Recently, I have discovered an excellent and pithy approach to the gospel, one that is fully biblical and establishes both man’s universal dilemma and God’s antidote in Christ: Charles Spurgeon’s “Three R’s”: Ruin, Redemption, and Regeneration. Charles Spurgeon was a highly influential Christian preacher in the 1800‘s. I like Spurgeon’s outline for several reasons: it is simple, the alliteration makes it easy to remember and the biblical texts all surround the number three (another aid to memory for the throes of nerve-busting, face-to-face evangelism).

 

Also, the three R’s cover three things a gospel presentation needs to establish: the problem, the solution, and the response. 

 

Ruin

 

(Gen. 3:14-15). This is what man has done. “How did man get in this miserable condition?” Spurgeon asks. In our post-postmodern culture, we must begin with Creation and the Fall. Biblical illiteracy appears to be spreading, so many have never considered that there is something desperately wrong in our world.
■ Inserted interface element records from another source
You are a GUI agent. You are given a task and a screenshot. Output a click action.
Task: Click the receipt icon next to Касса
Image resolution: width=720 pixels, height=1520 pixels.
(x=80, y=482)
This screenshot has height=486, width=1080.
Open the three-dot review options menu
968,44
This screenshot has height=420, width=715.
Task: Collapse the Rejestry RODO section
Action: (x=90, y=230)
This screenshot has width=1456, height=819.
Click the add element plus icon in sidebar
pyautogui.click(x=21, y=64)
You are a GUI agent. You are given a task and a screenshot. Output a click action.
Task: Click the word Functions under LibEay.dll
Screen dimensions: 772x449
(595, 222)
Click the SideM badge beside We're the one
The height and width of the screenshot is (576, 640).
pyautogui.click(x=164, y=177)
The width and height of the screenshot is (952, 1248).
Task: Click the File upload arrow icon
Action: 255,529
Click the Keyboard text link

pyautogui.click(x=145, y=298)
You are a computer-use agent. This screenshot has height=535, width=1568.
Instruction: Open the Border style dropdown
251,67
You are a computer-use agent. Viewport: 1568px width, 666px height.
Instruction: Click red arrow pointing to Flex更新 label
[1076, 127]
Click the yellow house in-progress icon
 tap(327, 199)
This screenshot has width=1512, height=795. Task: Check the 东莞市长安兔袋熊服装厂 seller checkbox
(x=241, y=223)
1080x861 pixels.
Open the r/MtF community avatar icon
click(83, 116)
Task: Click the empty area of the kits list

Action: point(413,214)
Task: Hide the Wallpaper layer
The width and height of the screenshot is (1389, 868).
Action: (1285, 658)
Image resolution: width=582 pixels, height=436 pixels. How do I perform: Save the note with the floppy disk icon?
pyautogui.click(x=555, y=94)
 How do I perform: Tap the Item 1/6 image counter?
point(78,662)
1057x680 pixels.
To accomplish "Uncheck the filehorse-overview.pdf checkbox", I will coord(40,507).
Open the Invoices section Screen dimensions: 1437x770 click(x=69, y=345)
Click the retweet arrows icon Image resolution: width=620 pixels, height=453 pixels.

Beginning here establishes the problem into which God has launched his rescue mission: man has rebelled against his Maker, broken His law, and now lives under a curse that will one day incur the white-hot, unmediated wrath of God. But in the second half of verse 15, we hear the faint promise of God’s solution, one that will grow louder as history advances and as the redemption story of the Bible unfolds. The seed of the woman will crush the head of the seed of the serpent. The serpent will bruise the heel of the woman’s offspring, but this promised one will deal the death blow to the snake, killing him as one must a serpent: a smashed head. As Spurgeon pointed out, this background leads quite naturally to the good news of God’s rescue mission.

 

Redemption 

 

(Rom. 3:21-26). This is what God has done. This is the good news that trumps the bad news. In the scope of five verses, Paul articulates what some commentators have called the thesis of Romans or the magna carta of salvation. In these glorious verses, Paul establishes the demands of God’s law, the futility of salvation by works, the law’s definition of sin, the righteousness of God received by faith in Christ, justification by faith through the redemption of Jesus Christ, and his satisfaction of God’s wrath against sin. This paragraph contains the entire matrix of the work of Christ that he accomplished on the cross, work that provided full pardon from the guilt of sin for every sinner who believes. It is perhaps the most glorious paragraph in human history.

 

Regeneration 

 

(John 3:1-8). This is what God must do in sinners to enable them to believe. God changes the sinful human heart, sets it free from bondage to sin, and enables it to believe that Jesus is indeed the way, the truth, and the life. Regeneration, like the entire work of salvation, is a unilateral work of grace. The reality of regeneration urges us to call sinners to repentance and faith while resting in the work of God who alone opens blind eyes and unstops deaf ears. It removes the pressure from us and frees us to boldly share the gospel while knowing that the results are in the hands of a sovereign, gracious God. Thus, I hold out hope for the person with the Jewish background and all others with whom I have engaged over the years.

 

You may not be out door knocking this December but I’m sure you’ll have lots of opportunities over this joyous season to share your faith with others. I trust this might help you as you seek to share the good news of Jesus’ birth.